• Your objective:
Your answer should be only the lines below from the one with "Task: Toggle localhost" to the one with "Given: Click src in the editor breadcrumb", repeated exactly, ends included.

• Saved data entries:
Start of Block

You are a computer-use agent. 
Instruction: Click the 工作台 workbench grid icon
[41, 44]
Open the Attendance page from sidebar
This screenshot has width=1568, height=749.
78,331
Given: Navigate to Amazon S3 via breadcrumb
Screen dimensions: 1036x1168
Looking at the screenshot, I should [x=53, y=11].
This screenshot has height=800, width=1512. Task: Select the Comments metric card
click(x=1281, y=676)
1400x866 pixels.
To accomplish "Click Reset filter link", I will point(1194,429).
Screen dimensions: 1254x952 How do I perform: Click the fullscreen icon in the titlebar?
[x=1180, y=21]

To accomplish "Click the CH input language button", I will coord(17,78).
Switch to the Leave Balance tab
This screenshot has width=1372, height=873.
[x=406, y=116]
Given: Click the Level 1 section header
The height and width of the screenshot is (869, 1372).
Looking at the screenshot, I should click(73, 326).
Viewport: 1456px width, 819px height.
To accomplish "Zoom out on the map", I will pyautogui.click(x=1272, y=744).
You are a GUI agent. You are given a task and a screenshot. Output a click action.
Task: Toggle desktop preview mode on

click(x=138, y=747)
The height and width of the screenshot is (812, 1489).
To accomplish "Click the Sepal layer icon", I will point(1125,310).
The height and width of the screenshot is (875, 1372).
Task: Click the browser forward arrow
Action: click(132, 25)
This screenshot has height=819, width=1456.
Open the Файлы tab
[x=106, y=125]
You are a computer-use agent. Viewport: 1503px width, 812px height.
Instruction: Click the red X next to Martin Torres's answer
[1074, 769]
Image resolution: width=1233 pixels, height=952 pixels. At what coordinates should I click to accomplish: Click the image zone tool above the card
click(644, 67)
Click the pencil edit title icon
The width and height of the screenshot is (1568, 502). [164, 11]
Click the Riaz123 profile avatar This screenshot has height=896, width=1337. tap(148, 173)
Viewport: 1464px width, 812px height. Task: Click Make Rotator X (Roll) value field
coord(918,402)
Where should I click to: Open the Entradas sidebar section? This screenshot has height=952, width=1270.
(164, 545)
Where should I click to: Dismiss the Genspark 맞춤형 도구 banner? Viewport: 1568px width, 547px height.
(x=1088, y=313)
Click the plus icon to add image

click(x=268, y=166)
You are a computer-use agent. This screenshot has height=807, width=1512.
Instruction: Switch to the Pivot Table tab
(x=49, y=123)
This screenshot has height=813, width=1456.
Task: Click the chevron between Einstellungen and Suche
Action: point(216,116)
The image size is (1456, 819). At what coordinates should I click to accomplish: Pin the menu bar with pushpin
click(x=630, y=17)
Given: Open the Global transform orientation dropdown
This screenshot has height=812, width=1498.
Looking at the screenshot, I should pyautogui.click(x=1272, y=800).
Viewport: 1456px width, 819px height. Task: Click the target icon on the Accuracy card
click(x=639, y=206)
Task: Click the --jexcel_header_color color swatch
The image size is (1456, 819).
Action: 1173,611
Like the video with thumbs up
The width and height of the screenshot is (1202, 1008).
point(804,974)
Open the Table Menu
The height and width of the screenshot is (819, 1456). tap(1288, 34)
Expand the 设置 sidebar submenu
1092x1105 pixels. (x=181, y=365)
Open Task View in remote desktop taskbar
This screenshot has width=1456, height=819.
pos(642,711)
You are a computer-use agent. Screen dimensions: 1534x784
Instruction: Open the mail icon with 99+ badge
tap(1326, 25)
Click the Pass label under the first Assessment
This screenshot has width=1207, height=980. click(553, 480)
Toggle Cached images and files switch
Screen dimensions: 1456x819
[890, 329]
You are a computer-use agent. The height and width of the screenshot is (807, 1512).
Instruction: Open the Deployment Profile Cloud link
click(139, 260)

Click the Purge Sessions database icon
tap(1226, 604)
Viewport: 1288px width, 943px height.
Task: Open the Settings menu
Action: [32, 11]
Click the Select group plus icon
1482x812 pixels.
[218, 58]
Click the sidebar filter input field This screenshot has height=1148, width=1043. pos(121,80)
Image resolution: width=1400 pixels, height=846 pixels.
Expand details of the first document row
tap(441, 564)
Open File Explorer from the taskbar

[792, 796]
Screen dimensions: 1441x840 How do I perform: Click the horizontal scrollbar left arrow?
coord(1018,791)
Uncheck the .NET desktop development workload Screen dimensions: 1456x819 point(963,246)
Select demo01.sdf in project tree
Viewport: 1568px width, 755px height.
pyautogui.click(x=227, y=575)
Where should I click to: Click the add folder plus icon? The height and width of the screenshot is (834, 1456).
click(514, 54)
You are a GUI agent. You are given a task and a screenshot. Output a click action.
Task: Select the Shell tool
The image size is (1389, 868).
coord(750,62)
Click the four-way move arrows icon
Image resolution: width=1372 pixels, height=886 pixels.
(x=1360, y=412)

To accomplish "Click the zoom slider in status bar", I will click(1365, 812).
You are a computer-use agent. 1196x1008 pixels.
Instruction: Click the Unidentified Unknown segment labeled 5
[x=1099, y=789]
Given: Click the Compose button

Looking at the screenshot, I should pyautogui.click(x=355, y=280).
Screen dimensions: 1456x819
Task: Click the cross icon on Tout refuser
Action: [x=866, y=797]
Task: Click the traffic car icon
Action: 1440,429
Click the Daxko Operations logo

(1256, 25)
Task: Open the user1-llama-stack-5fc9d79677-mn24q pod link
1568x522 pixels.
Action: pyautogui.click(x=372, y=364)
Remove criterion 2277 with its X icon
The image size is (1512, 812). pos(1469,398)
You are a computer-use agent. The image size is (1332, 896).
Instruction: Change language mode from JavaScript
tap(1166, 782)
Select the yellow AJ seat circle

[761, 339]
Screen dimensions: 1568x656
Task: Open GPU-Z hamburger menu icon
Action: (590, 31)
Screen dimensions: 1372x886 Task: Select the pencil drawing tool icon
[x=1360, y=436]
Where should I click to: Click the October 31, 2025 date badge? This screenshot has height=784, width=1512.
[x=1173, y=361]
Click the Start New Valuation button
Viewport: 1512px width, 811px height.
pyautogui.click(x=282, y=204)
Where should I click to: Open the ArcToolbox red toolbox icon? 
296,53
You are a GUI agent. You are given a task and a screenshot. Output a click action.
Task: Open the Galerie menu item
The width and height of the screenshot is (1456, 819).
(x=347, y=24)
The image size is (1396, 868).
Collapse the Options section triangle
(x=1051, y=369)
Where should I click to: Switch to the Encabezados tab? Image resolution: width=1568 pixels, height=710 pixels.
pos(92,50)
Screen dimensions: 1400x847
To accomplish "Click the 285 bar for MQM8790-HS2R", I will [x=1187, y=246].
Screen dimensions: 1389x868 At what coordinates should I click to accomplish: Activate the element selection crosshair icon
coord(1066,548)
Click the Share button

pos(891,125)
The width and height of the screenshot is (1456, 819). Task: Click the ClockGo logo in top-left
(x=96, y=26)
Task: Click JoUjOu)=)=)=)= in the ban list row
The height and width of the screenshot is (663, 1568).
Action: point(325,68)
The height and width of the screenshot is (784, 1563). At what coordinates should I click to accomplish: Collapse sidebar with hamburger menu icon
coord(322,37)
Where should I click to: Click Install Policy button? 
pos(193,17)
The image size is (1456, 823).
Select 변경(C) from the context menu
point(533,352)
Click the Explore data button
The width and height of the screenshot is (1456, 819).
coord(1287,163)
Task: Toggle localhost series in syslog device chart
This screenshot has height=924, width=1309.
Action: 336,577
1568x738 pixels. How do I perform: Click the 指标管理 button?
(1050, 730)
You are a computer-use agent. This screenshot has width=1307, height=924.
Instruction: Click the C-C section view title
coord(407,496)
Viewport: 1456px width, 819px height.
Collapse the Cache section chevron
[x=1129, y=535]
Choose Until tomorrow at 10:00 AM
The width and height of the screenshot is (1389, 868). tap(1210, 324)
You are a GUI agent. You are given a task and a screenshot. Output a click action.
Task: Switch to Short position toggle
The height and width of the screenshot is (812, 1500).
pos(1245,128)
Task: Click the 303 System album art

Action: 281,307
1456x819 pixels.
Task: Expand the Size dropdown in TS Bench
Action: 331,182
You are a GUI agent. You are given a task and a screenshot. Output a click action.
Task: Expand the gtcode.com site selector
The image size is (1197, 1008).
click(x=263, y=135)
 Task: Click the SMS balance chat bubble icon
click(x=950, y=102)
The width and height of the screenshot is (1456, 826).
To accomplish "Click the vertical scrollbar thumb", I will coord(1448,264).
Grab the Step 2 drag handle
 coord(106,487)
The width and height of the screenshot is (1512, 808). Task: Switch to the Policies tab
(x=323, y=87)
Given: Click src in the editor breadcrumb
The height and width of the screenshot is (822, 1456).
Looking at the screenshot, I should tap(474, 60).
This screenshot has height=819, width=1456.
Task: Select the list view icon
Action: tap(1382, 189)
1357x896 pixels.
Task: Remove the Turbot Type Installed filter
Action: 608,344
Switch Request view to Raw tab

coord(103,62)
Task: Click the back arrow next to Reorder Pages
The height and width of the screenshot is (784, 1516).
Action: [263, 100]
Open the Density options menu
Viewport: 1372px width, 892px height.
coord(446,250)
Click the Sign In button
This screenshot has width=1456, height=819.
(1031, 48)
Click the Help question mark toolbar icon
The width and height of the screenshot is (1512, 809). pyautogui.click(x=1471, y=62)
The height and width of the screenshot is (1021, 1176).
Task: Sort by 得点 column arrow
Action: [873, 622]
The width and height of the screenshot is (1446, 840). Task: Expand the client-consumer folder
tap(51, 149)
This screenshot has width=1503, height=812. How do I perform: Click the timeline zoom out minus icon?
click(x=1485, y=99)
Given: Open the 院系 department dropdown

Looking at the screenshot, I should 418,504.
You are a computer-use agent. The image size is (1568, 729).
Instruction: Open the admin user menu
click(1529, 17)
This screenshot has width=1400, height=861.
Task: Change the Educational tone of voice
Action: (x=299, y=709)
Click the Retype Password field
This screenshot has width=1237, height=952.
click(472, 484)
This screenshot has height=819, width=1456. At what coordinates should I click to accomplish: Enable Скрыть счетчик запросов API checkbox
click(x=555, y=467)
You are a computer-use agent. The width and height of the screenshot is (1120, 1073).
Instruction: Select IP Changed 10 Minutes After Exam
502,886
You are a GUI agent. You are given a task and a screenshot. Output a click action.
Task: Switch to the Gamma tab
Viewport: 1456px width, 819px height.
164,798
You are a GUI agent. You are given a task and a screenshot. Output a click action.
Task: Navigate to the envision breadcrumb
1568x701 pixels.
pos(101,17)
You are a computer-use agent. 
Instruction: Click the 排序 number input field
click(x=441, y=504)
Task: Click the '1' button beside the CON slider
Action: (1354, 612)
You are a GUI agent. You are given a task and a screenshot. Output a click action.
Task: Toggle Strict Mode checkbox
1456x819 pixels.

End of Block

• Task result:
Task: Toggle localhost series in syslog device chart
This screenshot has height=924, width=1309.
Action: 336,577
1568x738 pixels. How do I perform: Click the 指标管理 button?
(1050, 730)
You are a computer-use agent. This screenshot has width=1307, height=924.
Instruction: Click the C-C section view title
coord(407,496)
Viewport: 1456px width, 819px height.
Collapse the Cache section chevron
[x=1129, y=535]
Choose Until tomorrow at 10:00 AM
The width and height of the screenshot is (1389, 868). tap(1210, 324)
You are a GUI agent. You are given a task and a screenshot. Output a click action.
Task: Switch to Short position toggle
The height and width of the screenshot is (812, 1500).
pos(1245,128)
Task: Click the 303 System album art

Action: 281,307
1456x819 pixels.
Task: Expand the Size dropdown in TS Bench
Action: 331,182
You are a GUI agent. You are given a task and a screenshot. Output a click action.
Task: Expand the gtcode.com site selector
The image size is (1197, 1008).
click(x=263, y=135)
 Task: Click the SMS balance chat bubble icon
click(x=950, y=102)
The width and height of the screenshot is (1456, 826).
To accomplish "Click the vertical scrollbar thumb", I will coord(1448,264).
Grab the Step 2 drag handle
 coord(106,487)
The width and height of the screenshot is (1512, 808). Task: Switch to the Policies tab
(x=323, y=87)
Given: Click src in the editor breadcrumb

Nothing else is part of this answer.